» **ACTIVITY**: Your task is to copy every line of the entries that holds the word "will".

» **EXERCISE MATERIALS**:

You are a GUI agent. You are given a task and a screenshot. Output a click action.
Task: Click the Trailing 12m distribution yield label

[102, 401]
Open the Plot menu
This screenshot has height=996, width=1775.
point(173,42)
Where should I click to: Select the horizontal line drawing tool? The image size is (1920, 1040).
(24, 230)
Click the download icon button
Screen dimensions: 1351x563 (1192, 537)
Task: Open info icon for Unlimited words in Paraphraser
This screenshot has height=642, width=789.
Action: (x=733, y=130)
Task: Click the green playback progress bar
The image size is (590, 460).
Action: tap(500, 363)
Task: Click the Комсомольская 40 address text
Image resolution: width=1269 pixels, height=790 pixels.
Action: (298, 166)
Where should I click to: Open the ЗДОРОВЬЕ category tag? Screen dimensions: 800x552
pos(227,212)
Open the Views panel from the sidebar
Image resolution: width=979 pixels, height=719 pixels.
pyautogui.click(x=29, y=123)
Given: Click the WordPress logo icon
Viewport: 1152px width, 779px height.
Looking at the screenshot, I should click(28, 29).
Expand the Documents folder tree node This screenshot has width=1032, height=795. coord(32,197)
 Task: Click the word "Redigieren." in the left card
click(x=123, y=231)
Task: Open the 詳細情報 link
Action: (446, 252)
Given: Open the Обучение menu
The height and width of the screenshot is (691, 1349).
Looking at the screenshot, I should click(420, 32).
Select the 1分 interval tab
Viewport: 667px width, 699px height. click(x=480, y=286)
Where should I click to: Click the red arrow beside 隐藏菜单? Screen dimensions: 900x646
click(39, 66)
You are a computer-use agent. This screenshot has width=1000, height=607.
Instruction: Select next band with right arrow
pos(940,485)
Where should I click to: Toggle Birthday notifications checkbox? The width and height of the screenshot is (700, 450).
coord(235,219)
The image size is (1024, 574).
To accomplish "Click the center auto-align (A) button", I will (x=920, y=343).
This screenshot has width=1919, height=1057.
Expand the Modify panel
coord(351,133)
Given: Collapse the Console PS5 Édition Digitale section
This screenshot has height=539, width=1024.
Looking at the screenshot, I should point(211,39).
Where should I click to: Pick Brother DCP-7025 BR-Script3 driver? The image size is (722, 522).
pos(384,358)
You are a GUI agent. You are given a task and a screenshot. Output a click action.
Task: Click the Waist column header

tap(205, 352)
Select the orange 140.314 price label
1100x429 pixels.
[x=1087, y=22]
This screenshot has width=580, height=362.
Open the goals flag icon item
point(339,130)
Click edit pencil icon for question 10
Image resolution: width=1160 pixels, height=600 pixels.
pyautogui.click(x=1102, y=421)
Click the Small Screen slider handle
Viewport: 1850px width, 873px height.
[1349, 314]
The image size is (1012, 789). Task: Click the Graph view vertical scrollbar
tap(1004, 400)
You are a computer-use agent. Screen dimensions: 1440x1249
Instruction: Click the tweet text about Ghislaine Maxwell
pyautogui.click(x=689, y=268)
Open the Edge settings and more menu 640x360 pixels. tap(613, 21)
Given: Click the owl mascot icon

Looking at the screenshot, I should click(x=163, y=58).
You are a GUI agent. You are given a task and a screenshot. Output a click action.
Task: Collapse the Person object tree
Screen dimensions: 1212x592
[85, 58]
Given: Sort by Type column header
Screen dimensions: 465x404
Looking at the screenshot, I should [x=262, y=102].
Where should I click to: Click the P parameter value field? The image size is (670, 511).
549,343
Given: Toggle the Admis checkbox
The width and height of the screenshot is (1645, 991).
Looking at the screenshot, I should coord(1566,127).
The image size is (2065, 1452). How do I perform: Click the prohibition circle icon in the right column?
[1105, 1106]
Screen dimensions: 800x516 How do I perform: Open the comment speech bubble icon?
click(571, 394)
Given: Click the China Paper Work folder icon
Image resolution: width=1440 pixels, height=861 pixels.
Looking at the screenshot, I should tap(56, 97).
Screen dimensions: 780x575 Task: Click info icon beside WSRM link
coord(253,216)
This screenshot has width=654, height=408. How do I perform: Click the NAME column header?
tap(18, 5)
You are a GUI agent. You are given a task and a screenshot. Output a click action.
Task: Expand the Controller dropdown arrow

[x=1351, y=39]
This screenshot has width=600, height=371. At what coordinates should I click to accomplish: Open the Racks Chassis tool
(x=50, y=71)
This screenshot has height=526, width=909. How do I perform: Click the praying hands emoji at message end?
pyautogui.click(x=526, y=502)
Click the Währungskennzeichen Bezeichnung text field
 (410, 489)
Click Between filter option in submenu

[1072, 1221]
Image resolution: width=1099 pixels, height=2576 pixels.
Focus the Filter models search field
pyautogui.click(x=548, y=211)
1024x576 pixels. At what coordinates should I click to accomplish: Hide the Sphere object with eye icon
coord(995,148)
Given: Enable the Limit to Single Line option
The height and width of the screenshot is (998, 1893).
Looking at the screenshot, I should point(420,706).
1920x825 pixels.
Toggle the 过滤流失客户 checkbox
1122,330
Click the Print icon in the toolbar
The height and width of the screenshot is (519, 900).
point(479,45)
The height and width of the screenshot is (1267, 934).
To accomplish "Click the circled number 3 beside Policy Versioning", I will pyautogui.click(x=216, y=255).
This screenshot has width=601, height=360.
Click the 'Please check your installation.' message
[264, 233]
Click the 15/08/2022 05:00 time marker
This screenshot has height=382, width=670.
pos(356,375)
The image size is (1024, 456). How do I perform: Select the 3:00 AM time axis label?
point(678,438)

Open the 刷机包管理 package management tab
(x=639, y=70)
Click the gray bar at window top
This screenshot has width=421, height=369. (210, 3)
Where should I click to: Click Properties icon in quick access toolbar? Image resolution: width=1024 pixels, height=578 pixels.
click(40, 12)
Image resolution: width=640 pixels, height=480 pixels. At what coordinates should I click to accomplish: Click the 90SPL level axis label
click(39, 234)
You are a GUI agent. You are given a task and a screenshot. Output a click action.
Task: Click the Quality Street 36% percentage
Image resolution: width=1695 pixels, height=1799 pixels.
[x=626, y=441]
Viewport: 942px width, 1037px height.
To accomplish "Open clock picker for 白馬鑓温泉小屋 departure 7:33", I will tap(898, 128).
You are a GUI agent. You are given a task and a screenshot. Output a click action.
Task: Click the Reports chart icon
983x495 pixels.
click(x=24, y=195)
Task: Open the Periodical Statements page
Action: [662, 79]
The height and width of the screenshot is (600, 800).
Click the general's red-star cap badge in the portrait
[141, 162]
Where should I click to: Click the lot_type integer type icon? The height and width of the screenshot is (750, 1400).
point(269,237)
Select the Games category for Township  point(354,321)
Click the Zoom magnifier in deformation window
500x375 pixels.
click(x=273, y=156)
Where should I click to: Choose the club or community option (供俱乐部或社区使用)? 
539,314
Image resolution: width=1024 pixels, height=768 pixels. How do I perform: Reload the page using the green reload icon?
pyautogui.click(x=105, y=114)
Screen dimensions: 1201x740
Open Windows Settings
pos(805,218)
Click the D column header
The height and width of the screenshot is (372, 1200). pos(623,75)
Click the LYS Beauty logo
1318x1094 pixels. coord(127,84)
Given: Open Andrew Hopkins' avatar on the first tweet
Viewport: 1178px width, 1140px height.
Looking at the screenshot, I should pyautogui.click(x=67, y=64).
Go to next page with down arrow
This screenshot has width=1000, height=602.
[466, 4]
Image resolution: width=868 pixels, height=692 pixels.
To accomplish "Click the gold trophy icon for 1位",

» **SOLUTION FOR THIS TASK**:
To accomplish "Click the center auto-align (A) button", I will (x=920, y=343).
To accomplish "Click the circled number 3 beside Policy Versioning", I will pyautogui.click(x=216, y=255).
To accomplish "Open clock picker for 白馬鑓温泉小屋 departure 7:33", I will tap(898, 128).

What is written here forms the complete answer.